▶ [Tekstfragment]:
☆ ☆ ☆ ☆ ☆ ☆ ☆
Sluiting pand op basis Opiumwet als eigenaar/verhuurder niet op de hoogte is?

Blog

Schenkeveld Advocaten - hennepplant

De rechtbank heeft bepaald dat een pand met hennepplantage niet mag worden gesloten omdat de eigenaar niet op de hoogte was. In de uitspraak van 5 februari 2020 beoordeelt de Afdeling Bestuursrechtspraak van de Raad van State (Afdeling) of deze uitspraak van de rechtbank in stand kan blijven.

Grondslag sluiting Opiumwet

Appellant is eigenaresse van een bedrijfspand in Rijswijk. Zij verhuurde dit pand vanaf 1 december 2017. Nog geen drie maanden later is op 20 februari 2018 de politie in dit pand binnengetreden. Uit de bestuurlijke rapportage die de politie op 27 februari 2018 voor de burgemeester heeft opgemaakt, blijkt dat in het pand 425 hennepplanten, 30 assimilatielampen, 30 armaturen, 4 koolstoffilters, 29 transformatoren, 13 ventilatoren, 1 kachel en 3 slakkenhuizen zijn aangetroffen. De burgemeester heeft de hennepkwekerij aangemerkt als een ernstig geval in de zin van het Damoclesbeleid, dat wordt gehanteerd in de gemeente Rijswijk, en het pand op grond van artikel 13b, eerste lid, van de Opiumwet gesloten voor de duur van negen maanden, conform het Damoclesbeleid.
☆ ☆ ☆ ☆ ☆ ☆ ☆
▶ [Opdrachten]:
1. Schrijf uit het tekstfragment het stuk van "Grondslag sluiting Opiumwet" tot en met "conform het Damoclesbeleid." letterlijk over.
2. Hoeveel hennepplanten zijn volgens het tekstfragment in het pand aangetroffen?
3. Geef bij elke bewering aan of ze klopt met het tekstfragment, met ja of nee en de doorslaggevende woorden uit de tekst als citaat.
(a) De eigenaresse verhuurde het pand vanaf 1 december 2017.
(b) De politie stelde de bestuurlijke rapportage op voor de rechtbank.
(c) Het pand werd voor de duur van zes maanden gesloten.

▶ [Verzameld materiaal]:
☆ ☆ ☆ ☆ ☆ ☆ ☆
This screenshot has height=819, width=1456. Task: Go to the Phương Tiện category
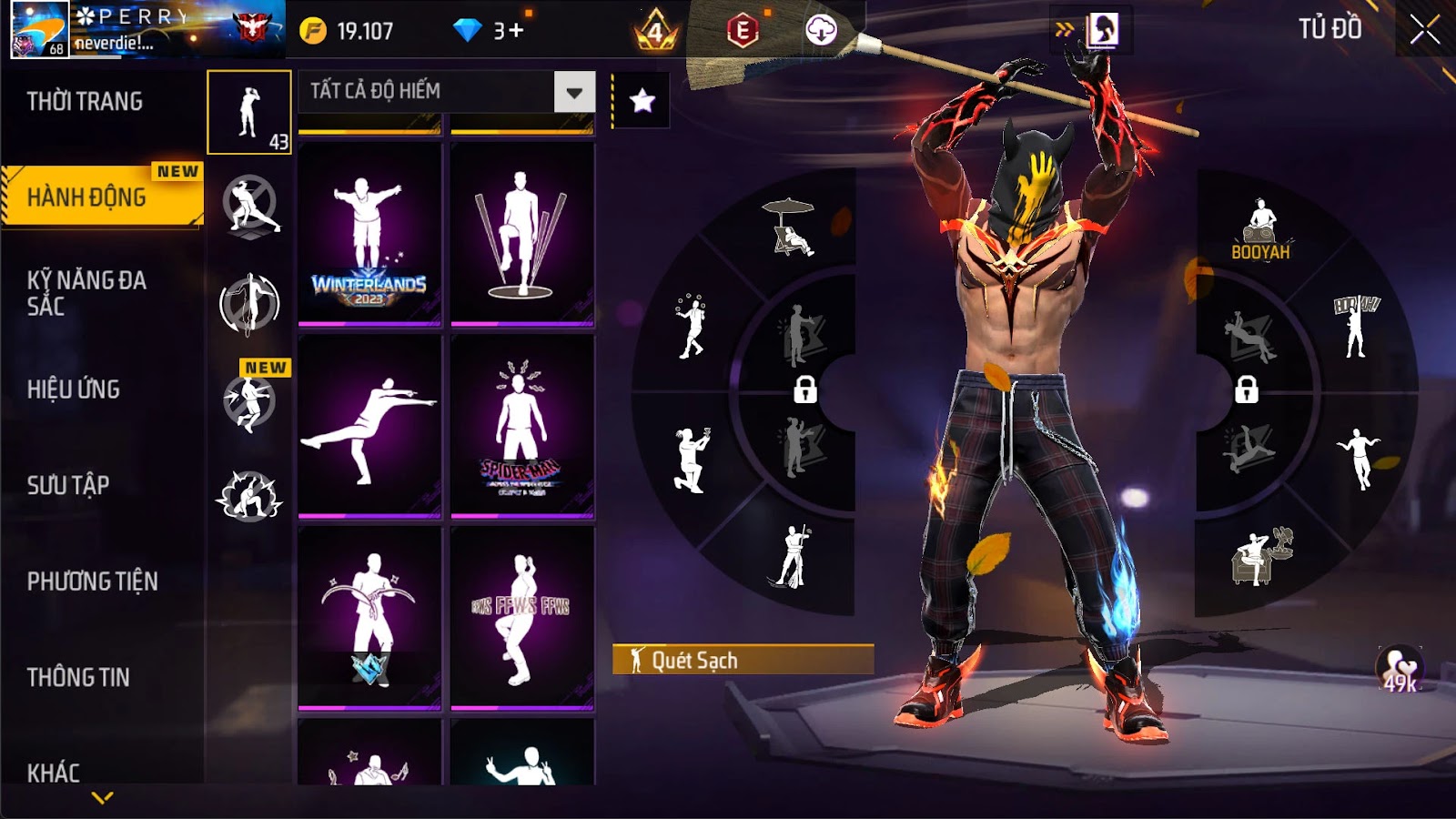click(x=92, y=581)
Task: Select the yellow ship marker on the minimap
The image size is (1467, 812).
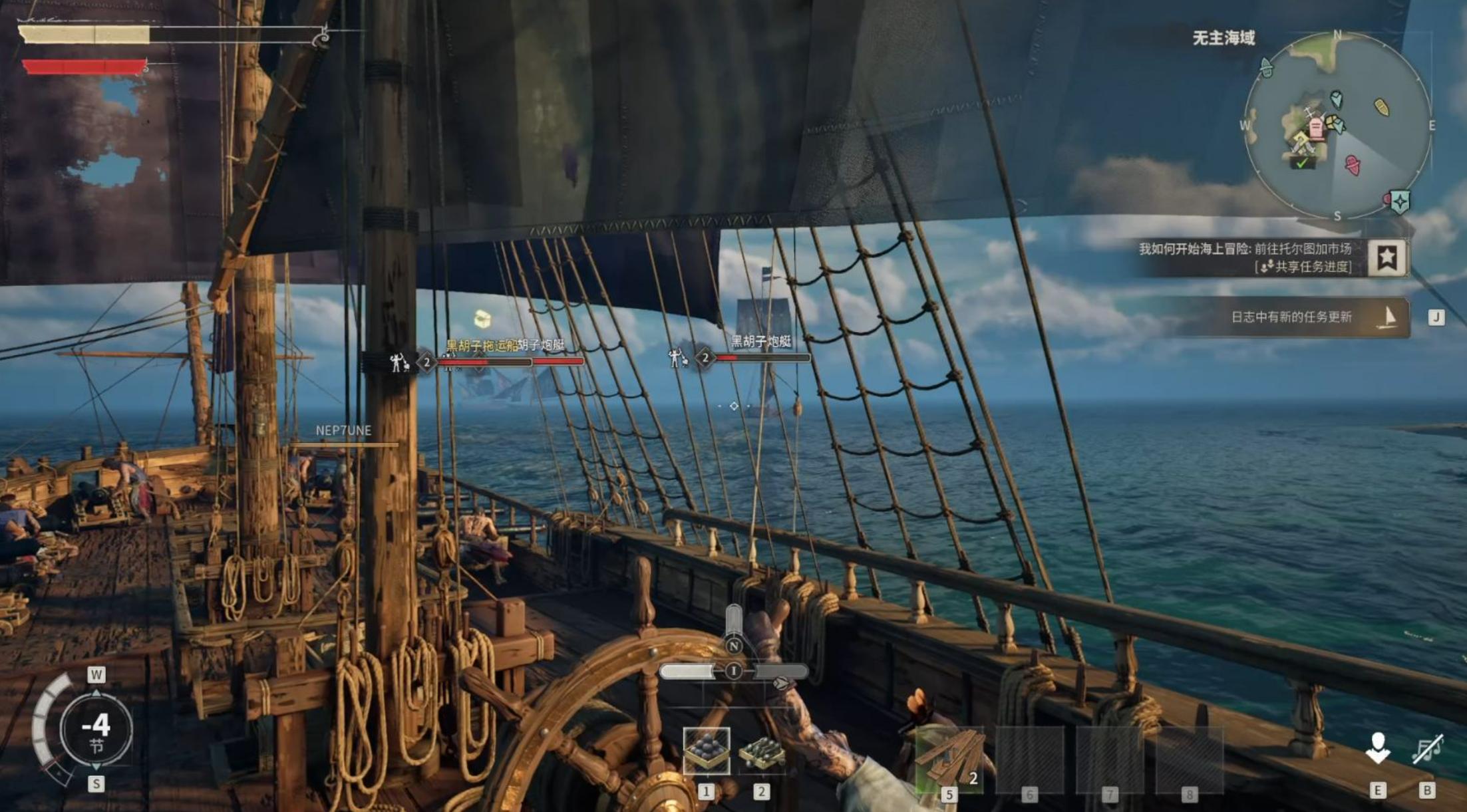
☆ ☆ ☆ ☆ ☆ ☆ ☆
▶ [Uitwerkingen]:
1.
Grondslag sluiting Opiumwet

Appellant is eigenaresse van een bedrijfspand in Rijswijk. Zij verhuurde dit pand vanaf 1 december 2017. Nog geen drie maanden later is op 20 februari 2018 de politie in dit pand binnengetreden. Uit de bestuurlijke rapportage die de politie op 27 februari 2018 voor de burgemeester heeft opgemaakt, blijkt dat in het pand 425 hennepplanten, 30 assimilatielampen, 30 armaturen, 4 koolstoffilters, 29 transformatoren, 13 ventilatoren, 1 kachel en 3 slakkenhuizen zijn aangetroffen. De burgemeester heeft de hennepkwekerij aangemerkt als een ernstig geval in de zin van het Damoclesbeleid, dat wordt gehanteerd in de gemeente Rijswijk, en het pand op grond van artikel 13b, eerste lid, van de Opiumwet gesloten voor de duur van negen maanden, conform het Damoclesbeleid.

2. Er zijn 425 hennepplanten aangetroffen.

3.
(a) Ja: "Zij verhuurde dit pand vanaf 1 december 2017."
(b) Nee: "die de politie op 27 februari 2018 voor de burgemeester heeft opgemaakt"
(c) Nee: "gesloten voor de duur van negen maanden"